5 juin 2017

Tout s'explique

Les élections britanniques ébranlées par les attentats

Où en est l’enquête sur le nouvel attentat de Londres ?

Un attentat a frappé Londres samedi soir, vers 23h, faisant au moins sept morts, dont un Français, et 48 blessés. Trois terroristes ont foncé dans la foule avec une camionnette sur le London Bridge puis ont poignardé des passants à Borough Market, avant d’être abattus par la police. Le groupe État islamique a revendiqué l’attentat hier soir. La Première ministre Theresa May a confirmé que les assaillants étaient identifiés, mais leur identité n’a pas encore été dévoilée. Plusieurs perquisitions, dont celle du logement de l’un d’eux, ont eu lieu hier à Barking, une banlieue à l’est de Londres, et douze personnes ont été arrêtées. Les partis ont décidé hier de suspendre pour une journée la campagne des élections législatives prévues jeudi.

Comment ont réagi les chefs de file des partis ?

La Première ministre conservatrice Theresa May a appelé hier matin à une lutte accrue contre la radicalisation sur Internet et à un renforcement des actions militaires pour détruire le groupe État islamique en Irak et en Syrie. « Nous faisons face à une menace d’un nouveau genre, car le terrorisme nourrit le terrorisme », a-t-elle déclaré, faisant référence aux deux autres attentats dont le Royaume-Uni a été victime le 22 mars à Londres et le 22 mai à Manchester. « Il y a trop de tolérance à l’égard de l’extrémisme dans notre pays », a-t-elle estimé.
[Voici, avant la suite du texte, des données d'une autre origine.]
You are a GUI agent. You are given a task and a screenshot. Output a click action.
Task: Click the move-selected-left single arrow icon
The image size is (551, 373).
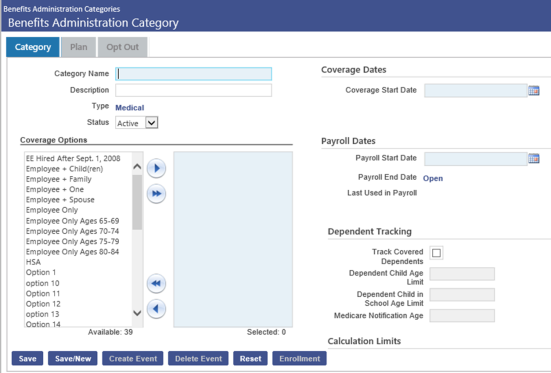click(x=156, y=309)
Son adversaire principal, le chef du parti travailliste Jeremy Corbyn, a appelé cet après-midi la Première ministre à la démission, lui reprochant à nouveau d’avoir supprimé près de 20 000 postes de policiers de 2010 à 2016, alors qu’elle était secrétaire d’État à l’Intérieur.

Une campagne électorale a-t-elle déjà été perturbée par des attentats ?

Les trois attaques survenues en moins de trois mois au Royaume-Uni pèsent sur la campagne des législatives. En France, un attentat était commis sur les Champs-Élysées le 20 avril, provoquant la mort d’un policier, trois jours avant le premier tour de l’élection présidentielle. En 2004, des attentats faisant 191 morts étaient survenus à Madrid dans des trains de banlieue, trois jours avant les élections législatives. Alors que plusieurs indices laissaient supposer une responsabilité d’Al-Qaïda (un communiqué, une cassette audio reprenant des versets du Coran), le gouvernement conservateur avait concentré ses soupçons sur l’organisation séparatiste basque ETA. Lors de plusieurs manifestations, certains mots d’ordre exigeaient que soit connue « la vérité avant de voter ». Le parti socialiste, qui ne faisait pas figure de favori, est finalement sorti vainqueur des élections.